Dünya emekçilerinin 160 yıllık mücadeleleriyle elde ettikleri kazanımlar bugün 1 Mayıs’ta simgeselleşmiştir. Çünkü emek en yüce değerdir ve alınteri olmadan üretim sağlamak, ileriye gitmek mümkün değildir. “İşçinin parasını teri soğumadan ödeyin” anlayışının yanından dahi geçmeyen 14 yıllık iktidar, insanların bir araya gelmesini önlemek için kent merkezlerindeki meydanları dahi yok etme yoluna gitmektedir. İktidar, taşıma kalabalıklar olmadan milyonlarca insanın bir araya gelme olasılığından korkmaktadır. 
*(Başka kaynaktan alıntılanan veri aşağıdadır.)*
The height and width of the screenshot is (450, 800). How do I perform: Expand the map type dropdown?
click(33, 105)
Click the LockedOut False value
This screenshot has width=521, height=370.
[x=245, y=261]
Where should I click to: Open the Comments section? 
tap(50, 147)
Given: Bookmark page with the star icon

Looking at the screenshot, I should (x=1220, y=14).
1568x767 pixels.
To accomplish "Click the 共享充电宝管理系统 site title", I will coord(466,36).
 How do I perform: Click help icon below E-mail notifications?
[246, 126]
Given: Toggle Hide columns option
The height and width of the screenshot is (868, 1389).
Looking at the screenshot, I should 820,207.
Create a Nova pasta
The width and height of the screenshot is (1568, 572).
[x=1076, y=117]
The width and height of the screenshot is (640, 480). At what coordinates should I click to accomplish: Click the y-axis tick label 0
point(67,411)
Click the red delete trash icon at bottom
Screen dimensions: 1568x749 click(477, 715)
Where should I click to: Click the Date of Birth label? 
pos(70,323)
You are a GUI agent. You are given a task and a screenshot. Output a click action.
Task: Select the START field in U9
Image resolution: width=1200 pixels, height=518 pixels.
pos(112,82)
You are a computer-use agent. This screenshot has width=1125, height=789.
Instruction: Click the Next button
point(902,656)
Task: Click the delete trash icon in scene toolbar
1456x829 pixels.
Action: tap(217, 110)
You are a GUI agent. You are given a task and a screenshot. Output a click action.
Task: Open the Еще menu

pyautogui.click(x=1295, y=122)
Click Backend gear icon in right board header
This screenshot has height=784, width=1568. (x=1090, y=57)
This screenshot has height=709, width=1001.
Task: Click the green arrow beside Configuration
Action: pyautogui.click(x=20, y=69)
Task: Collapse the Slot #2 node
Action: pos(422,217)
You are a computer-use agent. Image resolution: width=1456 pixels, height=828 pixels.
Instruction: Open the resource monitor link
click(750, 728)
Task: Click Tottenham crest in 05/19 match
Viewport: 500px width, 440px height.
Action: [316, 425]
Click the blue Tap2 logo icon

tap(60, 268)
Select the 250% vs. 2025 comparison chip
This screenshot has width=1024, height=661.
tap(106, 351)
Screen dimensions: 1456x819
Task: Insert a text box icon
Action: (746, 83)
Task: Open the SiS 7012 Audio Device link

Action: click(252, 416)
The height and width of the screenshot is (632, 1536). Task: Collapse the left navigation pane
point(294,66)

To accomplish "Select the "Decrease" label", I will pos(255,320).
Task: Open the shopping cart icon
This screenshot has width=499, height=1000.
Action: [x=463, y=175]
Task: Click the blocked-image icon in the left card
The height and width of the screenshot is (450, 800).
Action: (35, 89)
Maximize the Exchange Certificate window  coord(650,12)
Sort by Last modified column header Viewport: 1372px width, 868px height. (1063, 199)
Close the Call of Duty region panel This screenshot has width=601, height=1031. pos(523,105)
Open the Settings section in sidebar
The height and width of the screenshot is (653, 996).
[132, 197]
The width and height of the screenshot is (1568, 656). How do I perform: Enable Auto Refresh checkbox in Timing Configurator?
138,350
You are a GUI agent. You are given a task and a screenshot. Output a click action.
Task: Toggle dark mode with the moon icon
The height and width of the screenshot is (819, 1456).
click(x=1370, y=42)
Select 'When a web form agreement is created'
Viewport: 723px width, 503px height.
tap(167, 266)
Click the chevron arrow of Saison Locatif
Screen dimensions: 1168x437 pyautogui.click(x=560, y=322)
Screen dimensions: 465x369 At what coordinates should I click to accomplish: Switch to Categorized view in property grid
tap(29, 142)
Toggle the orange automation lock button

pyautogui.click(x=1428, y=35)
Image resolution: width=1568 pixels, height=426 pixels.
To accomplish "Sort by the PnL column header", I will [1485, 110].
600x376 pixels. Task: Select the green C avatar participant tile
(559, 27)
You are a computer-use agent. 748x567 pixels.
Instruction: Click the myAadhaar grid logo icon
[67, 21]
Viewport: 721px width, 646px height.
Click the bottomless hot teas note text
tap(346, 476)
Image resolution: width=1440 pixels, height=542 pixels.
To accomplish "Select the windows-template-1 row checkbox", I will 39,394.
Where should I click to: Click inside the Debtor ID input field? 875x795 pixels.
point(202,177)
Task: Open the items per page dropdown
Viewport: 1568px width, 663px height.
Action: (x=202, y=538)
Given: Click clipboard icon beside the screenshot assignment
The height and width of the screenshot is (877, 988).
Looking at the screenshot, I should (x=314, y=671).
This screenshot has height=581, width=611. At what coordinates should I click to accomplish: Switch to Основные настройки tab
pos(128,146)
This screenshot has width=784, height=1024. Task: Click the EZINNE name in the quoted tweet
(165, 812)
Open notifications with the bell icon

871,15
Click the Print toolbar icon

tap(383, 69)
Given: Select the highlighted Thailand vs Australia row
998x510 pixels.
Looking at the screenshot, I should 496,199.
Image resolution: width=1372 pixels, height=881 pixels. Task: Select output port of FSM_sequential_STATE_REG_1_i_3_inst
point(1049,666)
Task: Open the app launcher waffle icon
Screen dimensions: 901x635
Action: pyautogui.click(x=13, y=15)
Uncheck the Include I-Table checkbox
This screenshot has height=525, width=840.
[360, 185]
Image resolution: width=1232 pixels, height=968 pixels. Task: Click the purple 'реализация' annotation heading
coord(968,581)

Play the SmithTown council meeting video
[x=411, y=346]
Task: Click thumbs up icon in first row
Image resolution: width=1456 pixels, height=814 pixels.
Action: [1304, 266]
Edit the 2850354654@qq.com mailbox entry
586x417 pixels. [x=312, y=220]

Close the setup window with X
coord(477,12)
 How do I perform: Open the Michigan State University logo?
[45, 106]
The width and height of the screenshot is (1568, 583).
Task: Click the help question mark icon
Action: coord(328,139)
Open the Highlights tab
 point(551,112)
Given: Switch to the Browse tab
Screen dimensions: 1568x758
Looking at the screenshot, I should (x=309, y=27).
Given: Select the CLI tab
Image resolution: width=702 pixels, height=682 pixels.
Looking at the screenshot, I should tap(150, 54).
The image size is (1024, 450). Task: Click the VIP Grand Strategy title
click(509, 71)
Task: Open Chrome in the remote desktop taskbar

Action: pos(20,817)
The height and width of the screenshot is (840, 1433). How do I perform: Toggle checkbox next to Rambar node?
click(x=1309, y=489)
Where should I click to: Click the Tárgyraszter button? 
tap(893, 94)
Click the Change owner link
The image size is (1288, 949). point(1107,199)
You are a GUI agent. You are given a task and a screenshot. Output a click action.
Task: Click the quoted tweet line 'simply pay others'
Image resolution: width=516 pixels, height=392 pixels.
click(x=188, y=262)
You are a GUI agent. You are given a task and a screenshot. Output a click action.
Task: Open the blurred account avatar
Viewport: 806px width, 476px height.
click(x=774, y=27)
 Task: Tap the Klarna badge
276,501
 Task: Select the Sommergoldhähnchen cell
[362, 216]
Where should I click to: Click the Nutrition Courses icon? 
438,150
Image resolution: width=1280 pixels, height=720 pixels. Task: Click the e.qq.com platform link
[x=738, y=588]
Sırf bu nedenle meydanları küçültüp, betonlaştırmak için elinden geleni yapan iktidar Taksim’den korkmaktadır. Halbuki 1 Mayıs denilince Türkiye’de maalesef Taksim’de 1977’de yaşamını yitiren 34 yurttaşımız akıllara gelmektedir. Hükümetin samimiyetsizliği nedeniyle Taksim yıllardır bir çekişme konusu haline gelmiştir. Oysa “Ne ezen ne ezilen, insanca hakça bir düzen” anlayışını savunan CHP iktidarında meydanlar yasaklanmayacak tam tersine buralar serbest kürsülere dönüştürülecek, konuştuğu için kimse gözaltına alınmayacak. 

Peki CHP iktidarını nasıl kuracağız? Bunun için öncelikle bizim kiminle yürüyeceğimize, doğal tabanımızın kimler olduğuna karar vermemiz gerekmektedir. CHP yönetiminin iş dünyasıyla birlikte olmak, onların gönlünü hoş tutmak gibi bir kaygısı olamaz çünkü CHP çalışanlardan, işçiden, memurdan, köylüden yeniden oy almaya başlamalı, yüzünü işçiye emekçiye dönmelidir. CHP hiç çekinmeden “zenginden çok fakirden az vergi alacağım” diyebilmeli, asgari ücret üzerindeki vergiyi sıfırlamalıdır. Ancak bunları samimiyetle yaptığımızda işçi kardeşlerimiz de taşeron kardeşlerimiz de aynen şu an AKP iktidarının yaptığı gibi samimi olmayan, takiyeci, demokrasiyi amaca götüren tramvay olarak görenlerden kendisine bir yarar gelmeyeceğini; kendisine sözü verilen ücretin bile eline geçmeyeceğini, kadro beklerken tam tersine taşeronların işsiz kalacağını, açıkçası bu iktidarın çalışanın, köylünün, çiftçinin değil faizcinin, rantçının, doğadan nefret edenlerin iktidarı olduğunu görecektir. 

Tüm çalışanlarımızın, köylülerimizin, çiftçilerimizin ancak CHP iktidarında emeklerinin karşılığını tam olarak alacaklarını ve çalışarak birlikte zenginleşeceklerini unutmamalarını istiyorum. Biz samimiyiz ve laf olsun diye işçi emekçi bayramını kutlamıyoruz: Evet işçi kardeşim, emekçi kardeşim 1 Mayıs Emek ve Dayanışma Günün kutlu olsun. 

Bu vesileyle 1977’de yaşamını yitiren 34 insanımızın yanı sıra çalışma hayatının kazanımlarına büyük katkılar sağlayan 3. Genel Başkanımız “Karaoğlan” Bülent Ecevit’i de rahmetle, saygıyla bir kez daha anıyorum.